Frank Levering
Frank Levering

Reputation: 401

Map from one object to another in Ruby

I have two objects, a UserData object and a User object. At the moment they look like this:

user_data.rb

class UserData < ActiveRecord::Base
  self.table = "users"
end

user.rb

class User
  attr_accessor :first_name, :last_name, :email, :password
end

What I'm trying to do now is map the UserData object to the User object and the other way around. For the first scenario I have the following code:

module Mappers
  module UserMapper
   def map user
     @user = UserData.new
     @user.first_name = user.first_name
     @user.last_name = user.last_name
     @user.password = user.password
     @user.email = user.email
   end
  end
end

However, the problem is that whenever I add a new column to the users table, I have to add the code in the mapper as well. And when I have tons of objects inside my code that need to be mapped, it's going to be really messy. My question is: Is there a better / dynamic way for doing this? The ideal situation would be when I don't have to touch the Mapper code anymore.

Upvotes: 3

Views: 2075

Answers (3)

Jordan Running
Jordan Running

Reputation: 106027

You can get a list of attribute names from an ActiveRecord model by calling the attribute_names class method.
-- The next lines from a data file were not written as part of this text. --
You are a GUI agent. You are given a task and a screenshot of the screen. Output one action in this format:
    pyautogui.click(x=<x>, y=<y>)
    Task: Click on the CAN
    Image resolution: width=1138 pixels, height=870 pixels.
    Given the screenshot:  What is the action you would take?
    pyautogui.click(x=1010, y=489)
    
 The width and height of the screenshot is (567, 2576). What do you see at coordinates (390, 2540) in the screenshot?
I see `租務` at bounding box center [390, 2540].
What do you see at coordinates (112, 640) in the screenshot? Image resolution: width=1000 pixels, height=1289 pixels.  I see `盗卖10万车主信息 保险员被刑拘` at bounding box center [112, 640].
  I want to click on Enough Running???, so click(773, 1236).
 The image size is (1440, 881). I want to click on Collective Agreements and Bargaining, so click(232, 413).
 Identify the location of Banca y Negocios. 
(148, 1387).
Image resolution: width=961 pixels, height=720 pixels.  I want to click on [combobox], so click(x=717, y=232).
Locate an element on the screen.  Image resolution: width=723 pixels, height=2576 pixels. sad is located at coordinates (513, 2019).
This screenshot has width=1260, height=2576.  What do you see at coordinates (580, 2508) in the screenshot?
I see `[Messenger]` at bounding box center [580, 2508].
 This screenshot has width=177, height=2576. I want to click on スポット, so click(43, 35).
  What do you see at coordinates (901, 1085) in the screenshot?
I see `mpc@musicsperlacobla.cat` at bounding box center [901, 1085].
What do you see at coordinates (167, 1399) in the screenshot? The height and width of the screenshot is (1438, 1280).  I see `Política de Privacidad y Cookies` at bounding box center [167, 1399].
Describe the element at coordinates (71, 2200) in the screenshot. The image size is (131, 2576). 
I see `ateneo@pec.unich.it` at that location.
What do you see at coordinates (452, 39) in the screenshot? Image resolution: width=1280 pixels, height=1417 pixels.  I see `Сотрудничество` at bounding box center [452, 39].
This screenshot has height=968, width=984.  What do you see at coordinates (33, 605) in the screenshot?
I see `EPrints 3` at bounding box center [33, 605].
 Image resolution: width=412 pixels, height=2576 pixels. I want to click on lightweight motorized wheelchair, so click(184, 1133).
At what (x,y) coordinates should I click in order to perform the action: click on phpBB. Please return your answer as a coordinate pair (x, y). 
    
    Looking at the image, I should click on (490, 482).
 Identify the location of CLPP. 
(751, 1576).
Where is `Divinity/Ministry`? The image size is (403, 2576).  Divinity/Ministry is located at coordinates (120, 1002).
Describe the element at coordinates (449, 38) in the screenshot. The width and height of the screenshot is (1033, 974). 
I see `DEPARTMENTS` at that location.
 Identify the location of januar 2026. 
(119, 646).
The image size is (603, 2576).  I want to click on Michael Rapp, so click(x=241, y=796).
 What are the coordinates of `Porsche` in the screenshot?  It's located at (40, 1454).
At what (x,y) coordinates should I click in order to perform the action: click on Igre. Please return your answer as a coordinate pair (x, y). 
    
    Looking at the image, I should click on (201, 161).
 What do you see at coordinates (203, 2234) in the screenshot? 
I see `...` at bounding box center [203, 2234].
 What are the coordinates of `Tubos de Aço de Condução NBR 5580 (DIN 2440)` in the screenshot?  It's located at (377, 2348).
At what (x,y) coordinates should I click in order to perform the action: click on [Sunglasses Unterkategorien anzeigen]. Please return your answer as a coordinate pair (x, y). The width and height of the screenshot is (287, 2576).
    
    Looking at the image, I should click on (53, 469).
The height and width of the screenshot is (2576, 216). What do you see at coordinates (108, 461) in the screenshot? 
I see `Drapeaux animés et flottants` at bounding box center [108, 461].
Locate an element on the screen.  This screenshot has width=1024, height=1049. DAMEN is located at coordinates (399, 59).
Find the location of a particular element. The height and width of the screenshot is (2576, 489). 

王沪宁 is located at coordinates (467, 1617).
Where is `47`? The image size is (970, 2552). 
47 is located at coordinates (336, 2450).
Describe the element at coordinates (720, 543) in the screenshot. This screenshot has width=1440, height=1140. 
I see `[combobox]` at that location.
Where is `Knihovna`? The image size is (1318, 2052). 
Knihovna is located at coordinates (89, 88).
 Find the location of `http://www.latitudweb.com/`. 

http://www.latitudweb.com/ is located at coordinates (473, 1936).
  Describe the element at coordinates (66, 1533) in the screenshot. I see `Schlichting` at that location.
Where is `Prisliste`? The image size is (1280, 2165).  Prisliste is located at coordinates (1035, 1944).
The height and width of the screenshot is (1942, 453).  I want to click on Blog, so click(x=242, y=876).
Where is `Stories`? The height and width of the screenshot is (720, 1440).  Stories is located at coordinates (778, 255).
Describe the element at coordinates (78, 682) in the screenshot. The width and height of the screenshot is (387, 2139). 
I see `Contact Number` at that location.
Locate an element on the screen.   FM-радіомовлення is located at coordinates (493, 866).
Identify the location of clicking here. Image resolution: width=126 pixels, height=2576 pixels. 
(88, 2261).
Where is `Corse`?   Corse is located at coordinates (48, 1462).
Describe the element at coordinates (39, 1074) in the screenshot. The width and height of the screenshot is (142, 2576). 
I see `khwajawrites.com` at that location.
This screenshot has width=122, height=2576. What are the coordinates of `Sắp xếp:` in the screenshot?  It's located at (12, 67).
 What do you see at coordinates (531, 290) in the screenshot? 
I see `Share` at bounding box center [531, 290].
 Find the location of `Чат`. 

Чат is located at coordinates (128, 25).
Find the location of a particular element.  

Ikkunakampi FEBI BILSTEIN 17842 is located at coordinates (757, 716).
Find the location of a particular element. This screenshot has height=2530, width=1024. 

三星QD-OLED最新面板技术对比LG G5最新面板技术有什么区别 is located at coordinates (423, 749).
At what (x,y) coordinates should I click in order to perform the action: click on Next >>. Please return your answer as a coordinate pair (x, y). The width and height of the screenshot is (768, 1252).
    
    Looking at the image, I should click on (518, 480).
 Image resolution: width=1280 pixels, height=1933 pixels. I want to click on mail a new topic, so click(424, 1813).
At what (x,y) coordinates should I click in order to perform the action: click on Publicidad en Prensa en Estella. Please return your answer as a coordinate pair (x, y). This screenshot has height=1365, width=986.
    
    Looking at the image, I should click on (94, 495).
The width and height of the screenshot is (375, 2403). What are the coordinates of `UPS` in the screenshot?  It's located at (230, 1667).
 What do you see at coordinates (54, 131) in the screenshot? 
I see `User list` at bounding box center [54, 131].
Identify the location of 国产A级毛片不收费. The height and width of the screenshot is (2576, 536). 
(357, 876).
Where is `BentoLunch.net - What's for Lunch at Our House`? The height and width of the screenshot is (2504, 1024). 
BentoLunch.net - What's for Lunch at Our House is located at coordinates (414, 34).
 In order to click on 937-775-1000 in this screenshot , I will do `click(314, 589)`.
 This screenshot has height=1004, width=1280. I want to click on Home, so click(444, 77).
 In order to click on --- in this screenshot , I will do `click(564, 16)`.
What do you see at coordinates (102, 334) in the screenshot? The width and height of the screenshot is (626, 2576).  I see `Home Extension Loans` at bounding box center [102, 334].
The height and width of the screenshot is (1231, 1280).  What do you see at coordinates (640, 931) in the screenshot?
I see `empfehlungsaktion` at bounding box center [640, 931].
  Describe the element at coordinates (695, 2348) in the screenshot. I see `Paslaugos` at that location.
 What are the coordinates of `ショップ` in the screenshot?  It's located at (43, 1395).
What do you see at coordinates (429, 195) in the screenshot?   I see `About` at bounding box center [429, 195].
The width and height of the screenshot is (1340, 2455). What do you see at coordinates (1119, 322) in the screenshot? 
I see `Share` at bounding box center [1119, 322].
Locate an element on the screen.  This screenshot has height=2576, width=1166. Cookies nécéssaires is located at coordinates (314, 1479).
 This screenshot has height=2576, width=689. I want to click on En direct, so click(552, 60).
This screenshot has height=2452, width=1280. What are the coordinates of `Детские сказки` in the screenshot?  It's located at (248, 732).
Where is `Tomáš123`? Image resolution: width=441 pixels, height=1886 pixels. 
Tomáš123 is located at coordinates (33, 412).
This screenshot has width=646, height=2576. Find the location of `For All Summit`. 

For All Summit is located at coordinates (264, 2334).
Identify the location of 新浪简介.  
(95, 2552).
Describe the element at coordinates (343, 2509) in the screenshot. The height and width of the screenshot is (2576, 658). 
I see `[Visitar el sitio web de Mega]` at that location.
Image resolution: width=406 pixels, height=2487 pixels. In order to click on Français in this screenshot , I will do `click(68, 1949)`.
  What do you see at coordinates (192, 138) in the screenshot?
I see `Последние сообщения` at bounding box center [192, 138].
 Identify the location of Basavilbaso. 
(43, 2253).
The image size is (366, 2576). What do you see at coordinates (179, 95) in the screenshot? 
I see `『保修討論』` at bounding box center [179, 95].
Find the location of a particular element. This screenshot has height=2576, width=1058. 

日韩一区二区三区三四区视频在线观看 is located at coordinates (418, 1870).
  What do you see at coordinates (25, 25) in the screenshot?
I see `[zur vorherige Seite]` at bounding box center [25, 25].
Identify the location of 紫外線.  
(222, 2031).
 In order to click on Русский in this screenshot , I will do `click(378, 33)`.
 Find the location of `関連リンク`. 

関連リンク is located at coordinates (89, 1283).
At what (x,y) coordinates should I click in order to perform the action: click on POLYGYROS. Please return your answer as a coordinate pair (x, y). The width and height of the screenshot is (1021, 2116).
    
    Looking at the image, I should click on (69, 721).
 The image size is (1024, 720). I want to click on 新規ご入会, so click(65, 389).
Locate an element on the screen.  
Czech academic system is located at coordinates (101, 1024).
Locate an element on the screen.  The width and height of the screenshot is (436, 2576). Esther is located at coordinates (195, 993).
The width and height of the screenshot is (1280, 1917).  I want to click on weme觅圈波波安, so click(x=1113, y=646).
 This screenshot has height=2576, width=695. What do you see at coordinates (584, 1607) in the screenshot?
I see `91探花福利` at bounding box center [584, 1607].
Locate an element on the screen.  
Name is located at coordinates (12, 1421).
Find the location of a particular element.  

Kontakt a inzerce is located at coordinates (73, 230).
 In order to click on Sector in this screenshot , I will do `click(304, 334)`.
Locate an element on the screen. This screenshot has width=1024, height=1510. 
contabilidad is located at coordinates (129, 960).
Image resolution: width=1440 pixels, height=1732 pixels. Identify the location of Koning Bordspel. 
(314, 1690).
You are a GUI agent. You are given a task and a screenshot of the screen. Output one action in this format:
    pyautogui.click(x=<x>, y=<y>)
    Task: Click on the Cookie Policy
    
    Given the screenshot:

Armed with that, it's easy to iterate over them and fetch and assign each attribute in turn:

module UserMapper
  def map(user)
    @user = UserData.new do |user_data|
      UserData.attribute_names.each do |attr_name|
        next unless user.respond_to?(attr_name)
        user_data[attr_name] = user.public_send(attr_name)
      end
    end
  end
end

You could use the same method to dynamically create attr_accessors in your User class, if you wanted:

class User
  attr_accessor *UserData.attribute_names
end

Upvotes: 3

Albin
Albin

Reputation: 3012

You could do something based on this question: Fastest/One-liner way to list attr_accessors in Ruby?

module Mappers
  module UserMapper
    def map user
      @user = UserData.new
      user.attributes.inspect.each do |attr|
        @user.public_send("#{attr}=", user.public_send(attr))
      end
    end
  end
end

Upvotes: 1

Hieu Pham
Hieu Pham

Reputation: 6707

You can use a bit ruby meta programming to complete this:

class User
  ATTRS = [:first_name, :last_name, :email, :password]
  attr_accessor *ATTRS
end

module Mappers
  module UserMapper
   def map(user)
     @user = UserData.new
     User::ATTRS.each do |attr|
       @user.send("#{attr}=", user.send(attr))
     end
   end
  end
end

Then you just modify ATTRS and everything will work automatically!